В мае того же года мне домой позвонил заместитель главного редактора еженедельника «Вечерний клуб», известивший меня, что газета выдвигает на эту премию мою кандидатуру. Через несколько дней раздался звонок из Питера. Звонил критик Александр Рубашкин, бывший когда-то в незапамятном 65-м году редактором моей первой, довольно беспомощной книжки стихов «Атланты». Он сказал, что правление петербургской писательской организации на своем заседании также решило выдвинуть мою кандидатуру на премию имени Булата Окуджавы. «Хоть ты нас и бросил четверть века назад, а мы все-таки считаем тебя своим». Мое питерское сердце ностальгически заныло, когда я прочитал копию письма питерской писательской организации в Комиссию по Государственным премиям: «Хотя Александр Городницкий много лет живет в Москве, но он родился и вырос в Ленинграде. Здесь происходило его становление как поэта. Родному городу посвящены его лучшие стихи и песни». Еще через неделю позвонил Яков Аронович Костюковский, заместитель председателя правления Международного Литфонда с таким же сообщением. Что мне было делать? А как же «соизмеримый вклад»? Махнув рукой на все, я согласился.

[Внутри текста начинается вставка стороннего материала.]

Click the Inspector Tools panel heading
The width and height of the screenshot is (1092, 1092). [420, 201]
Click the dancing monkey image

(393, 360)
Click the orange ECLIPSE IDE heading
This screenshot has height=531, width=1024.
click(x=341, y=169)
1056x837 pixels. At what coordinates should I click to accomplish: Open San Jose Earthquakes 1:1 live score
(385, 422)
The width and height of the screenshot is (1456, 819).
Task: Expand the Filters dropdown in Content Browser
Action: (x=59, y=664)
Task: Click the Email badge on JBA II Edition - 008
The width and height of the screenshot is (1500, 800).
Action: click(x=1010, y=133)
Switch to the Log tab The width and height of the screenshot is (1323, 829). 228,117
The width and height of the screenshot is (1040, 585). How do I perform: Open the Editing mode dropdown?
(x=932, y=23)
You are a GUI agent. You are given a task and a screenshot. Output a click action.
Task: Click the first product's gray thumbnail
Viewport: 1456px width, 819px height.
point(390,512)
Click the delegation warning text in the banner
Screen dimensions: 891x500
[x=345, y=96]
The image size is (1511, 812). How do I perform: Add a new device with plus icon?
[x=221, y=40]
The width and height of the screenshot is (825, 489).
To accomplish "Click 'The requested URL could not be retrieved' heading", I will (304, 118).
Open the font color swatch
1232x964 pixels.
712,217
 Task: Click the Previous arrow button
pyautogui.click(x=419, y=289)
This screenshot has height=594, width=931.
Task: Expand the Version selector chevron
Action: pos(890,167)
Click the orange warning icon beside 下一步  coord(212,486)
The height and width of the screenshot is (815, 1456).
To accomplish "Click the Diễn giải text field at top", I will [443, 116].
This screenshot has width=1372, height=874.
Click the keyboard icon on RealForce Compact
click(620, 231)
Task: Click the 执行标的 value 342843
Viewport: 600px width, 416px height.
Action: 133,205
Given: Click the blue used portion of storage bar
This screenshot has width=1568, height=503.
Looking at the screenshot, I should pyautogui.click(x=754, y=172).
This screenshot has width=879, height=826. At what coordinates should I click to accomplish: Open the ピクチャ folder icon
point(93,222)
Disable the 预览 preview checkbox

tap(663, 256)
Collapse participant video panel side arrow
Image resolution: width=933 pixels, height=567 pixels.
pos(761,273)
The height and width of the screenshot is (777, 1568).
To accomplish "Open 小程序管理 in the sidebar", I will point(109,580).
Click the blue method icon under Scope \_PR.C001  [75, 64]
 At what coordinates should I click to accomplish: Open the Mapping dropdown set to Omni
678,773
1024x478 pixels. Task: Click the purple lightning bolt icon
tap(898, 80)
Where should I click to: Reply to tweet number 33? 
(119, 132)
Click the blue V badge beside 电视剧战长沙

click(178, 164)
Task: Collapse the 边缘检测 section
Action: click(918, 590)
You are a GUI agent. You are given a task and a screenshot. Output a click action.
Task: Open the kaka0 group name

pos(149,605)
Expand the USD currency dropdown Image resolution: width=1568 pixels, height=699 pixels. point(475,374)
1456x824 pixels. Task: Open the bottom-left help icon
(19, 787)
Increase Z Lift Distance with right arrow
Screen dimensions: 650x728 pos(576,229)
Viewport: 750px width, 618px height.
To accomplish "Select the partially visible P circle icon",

В декабре 98-го, когда я был в отъезде, мне домой позвонил главный редактор «Знамени» Сергей Иванович Чупринин, сообщивший моей жене «по секрету», что моя кандидатура в комиссии по премиям «поддержана единогласно». После позвонили с такими же известиями другие члены комиссии — Вячеслав Пьецух и Андрей Битов. Уже после того, как в газетах был опубликован Указ президента, я узнал некоторые подробности обсуждения. Выяснилось, что мою кандидатуру горячо поддержали Алла Пугачева и Олег Янковский. Я даже не подозревал, что они вообще когда-нибудь слышали обо мне.
Премию вручали в Кремле вместе с другими Государственными премиями 11 июня 1999 года, накануне недавно утвержденного праздника — Дня независимости России, пришедшегося на 12 июня — годовщину смерти Булата Окуджавы, день рождения которого, 9 мая, пришелся на другой праздник — День Победы. Я перед этим был в США вместе с группой «Песни нашего века», откуда, прервав гастроли, прилетел 10 июня. Только что отремонтированный Георгиевский зал Кремля, сиявший свежей позолотой и ослепительным зеркалом паркетных полов, был полон знатными гостями. Я, как уже упоминал, оказался чуть ли не единственным из всех присутствующих без галстука, и на меня неодобрительно косились. Вызванные для вручения премии сначала стояли в очереди на роскошной лестничной площадке перед длинными столами, и расписавшись, совали в карманы конверты с полученными деньгами, а потом проходили в Георгиевский зал. Приятная толщина конвертов обнадеживала. Я еще раньше, сразу после публикации Указа, объявил по радио, что считаю своим долгом передать всю полученную мною премию общественному музею Булата Окуджавы в Переделкино, и рассчитывал, что смогу ему всерьез помочь. Как раз назавтра, 12 июня, в годовщину смерти Булата был намечен вечер его памяти в Концертном зале им. Чайковского на Маяковской площади, и я планировал в начале вечера вручить деньги прямо на сцене директору музея.
В Георгиевском зале, пока ожидали президента, будущих лауреатов ознакомили с протоколом вручения. От награжденных с ответным словом должны были выступать всего два человека: поэт Игорь Шкляревский и актер Михаил Ульянов. Остальные, подойдя к президенту, могли только кратко поблагодарить его, не утомляя долгой беседой. Вошедший Ельцин выглядел непривычно бодрым и свежим, не в пример тому, что мы видели в последнее время по телевидению. Церемония вручения дипломов и медалей явно ему нравилась. Меня вызвали где-то в конце. Когда я подошел к Ельцину вплотную, он оказался значительно выше меня. Лицо его расплылось в выжидательной улыбке.